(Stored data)
↓↓↓

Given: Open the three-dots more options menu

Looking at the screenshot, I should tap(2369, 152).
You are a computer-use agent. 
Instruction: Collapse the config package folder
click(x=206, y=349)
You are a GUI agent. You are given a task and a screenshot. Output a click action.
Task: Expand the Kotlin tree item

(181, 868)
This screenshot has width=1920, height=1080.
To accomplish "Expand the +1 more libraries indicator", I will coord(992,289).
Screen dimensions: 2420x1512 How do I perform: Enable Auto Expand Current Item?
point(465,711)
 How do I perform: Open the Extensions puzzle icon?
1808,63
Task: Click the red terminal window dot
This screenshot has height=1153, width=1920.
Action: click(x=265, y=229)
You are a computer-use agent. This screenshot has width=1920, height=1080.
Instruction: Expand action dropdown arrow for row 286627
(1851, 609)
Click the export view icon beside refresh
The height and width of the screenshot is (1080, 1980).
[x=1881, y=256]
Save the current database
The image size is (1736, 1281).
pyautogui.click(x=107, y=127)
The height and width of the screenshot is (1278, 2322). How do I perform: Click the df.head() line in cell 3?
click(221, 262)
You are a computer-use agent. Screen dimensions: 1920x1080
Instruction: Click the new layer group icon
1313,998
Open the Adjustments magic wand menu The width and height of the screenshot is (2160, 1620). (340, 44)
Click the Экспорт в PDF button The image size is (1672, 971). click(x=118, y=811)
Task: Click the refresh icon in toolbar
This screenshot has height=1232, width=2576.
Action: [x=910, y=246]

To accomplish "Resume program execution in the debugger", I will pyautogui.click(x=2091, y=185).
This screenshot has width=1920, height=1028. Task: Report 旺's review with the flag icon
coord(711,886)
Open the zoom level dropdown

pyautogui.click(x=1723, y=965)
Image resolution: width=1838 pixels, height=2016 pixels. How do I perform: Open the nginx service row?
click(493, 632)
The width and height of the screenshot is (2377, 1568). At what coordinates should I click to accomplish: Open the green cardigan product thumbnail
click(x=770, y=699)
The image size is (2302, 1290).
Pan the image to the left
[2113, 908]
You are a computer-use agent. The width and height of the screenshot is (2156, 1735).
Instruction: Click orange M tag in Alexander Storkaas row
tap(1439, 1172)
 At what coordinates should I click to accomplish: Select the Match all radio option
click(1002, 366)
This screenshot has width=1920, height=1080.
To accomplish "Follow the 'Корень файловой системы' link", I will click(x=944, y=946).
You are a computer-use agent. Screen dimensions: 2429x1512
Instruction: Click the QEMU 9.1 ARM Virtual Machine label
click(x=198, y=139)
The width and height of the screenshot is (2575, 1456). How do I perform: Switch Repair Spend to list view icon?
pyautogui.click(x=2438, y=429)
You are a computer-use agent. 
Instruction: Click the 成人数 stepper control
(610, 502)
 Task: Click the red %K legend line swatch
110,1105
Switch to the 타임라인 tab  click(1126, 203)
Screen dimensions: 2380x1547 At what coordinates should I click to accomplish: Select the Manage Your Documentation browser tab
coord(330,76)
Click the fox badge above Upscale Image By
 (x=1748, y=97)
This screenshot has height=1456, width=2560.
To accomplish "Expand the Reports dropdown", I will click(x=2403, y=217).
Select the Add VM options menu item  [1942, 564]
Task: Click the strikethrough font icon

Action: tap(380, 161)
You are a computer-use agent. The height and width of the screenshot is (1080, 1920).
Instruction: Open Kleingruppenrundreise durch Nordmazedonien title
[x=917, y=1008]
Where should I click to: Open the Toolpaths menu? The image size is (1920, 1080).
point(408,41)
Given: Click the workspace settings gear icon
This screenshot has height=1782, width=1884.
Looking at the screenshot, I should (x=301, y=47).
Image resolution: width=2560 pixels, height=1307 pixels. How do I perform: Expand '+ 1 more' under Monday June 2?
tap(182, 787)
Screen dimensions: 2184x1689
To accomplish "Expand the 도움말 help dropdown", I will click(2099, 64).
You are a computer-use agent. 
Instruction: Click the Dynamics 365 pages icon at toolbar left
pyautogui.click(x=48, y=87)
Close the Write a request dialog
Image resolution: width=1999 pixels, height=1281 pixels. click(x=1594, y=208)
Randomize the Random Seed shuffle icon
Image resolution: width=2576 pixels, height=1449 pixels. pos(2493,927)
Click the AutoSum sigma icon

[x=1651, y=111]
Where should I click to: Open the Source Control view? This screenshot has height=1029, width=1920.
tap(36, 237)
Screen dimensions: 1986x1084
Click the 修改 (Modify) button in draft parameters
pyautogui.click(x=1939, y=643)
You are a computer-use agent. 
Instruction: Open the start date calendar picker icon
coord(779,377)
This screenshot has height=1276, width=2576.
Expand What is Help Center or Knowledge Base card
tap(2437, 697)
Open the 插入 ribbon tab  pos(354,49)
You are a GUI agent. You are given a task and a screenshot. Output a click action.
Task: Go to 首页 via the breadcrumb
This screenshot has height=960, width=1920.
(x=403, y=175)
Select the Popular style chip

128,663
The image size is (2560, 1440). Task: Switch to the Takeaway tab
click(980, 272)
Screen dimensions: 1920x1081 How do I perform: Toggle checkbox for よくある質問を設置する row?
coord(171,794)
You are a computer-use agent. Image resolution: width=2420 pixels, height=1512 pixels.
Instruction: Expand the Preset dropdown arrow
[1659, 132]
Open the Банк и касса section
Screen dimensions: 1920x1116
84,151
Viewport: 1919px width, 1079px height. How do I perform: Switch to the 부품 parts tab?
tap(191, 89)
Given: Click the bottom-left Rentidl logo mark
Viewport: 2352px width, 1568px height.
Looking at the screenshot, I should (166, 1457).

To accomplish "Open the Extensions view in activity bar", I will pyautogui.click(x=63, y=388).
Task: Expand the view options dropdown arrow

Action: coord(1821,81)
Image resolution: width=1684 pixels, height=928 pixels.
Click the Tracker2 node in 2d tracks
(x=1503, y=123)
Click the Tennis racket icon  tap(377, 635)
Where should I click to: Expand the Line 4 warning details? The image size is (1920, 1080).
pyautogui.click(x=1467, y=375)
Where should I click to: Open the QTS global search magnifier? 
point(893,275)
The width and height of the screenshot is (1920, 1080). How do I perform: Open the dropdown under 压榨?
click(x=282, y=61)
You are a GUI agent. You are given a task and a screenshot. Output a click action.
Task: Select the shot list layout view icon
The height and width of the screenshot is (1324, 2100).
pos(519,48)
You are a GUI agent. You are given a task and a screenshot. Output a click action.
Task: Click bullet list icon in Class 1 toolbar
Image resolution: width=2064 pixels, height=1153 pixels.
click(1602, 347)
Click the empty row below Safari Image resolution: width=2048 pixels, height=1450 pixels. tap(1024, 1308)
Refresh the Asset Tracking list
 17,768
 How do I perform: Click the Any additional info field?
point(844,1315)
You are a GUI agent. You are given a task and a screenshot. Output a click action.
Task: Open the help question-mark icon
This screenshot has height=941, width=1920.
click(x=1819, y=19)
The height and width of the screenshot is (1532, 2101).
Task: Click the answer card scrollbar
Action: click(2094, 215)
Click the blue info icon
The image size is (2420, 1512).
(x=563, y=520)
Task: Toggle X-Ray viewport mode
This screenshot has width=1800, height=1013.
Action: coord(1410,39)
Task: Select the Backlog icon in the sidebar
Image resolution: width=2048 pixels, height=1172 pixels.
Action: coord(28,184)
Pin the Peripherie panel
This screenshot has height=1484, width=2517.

↑↑↑

Exercise goal: Among the lines of the records above, count those containing the word "will", then give the number by itself.

Exercise output: 6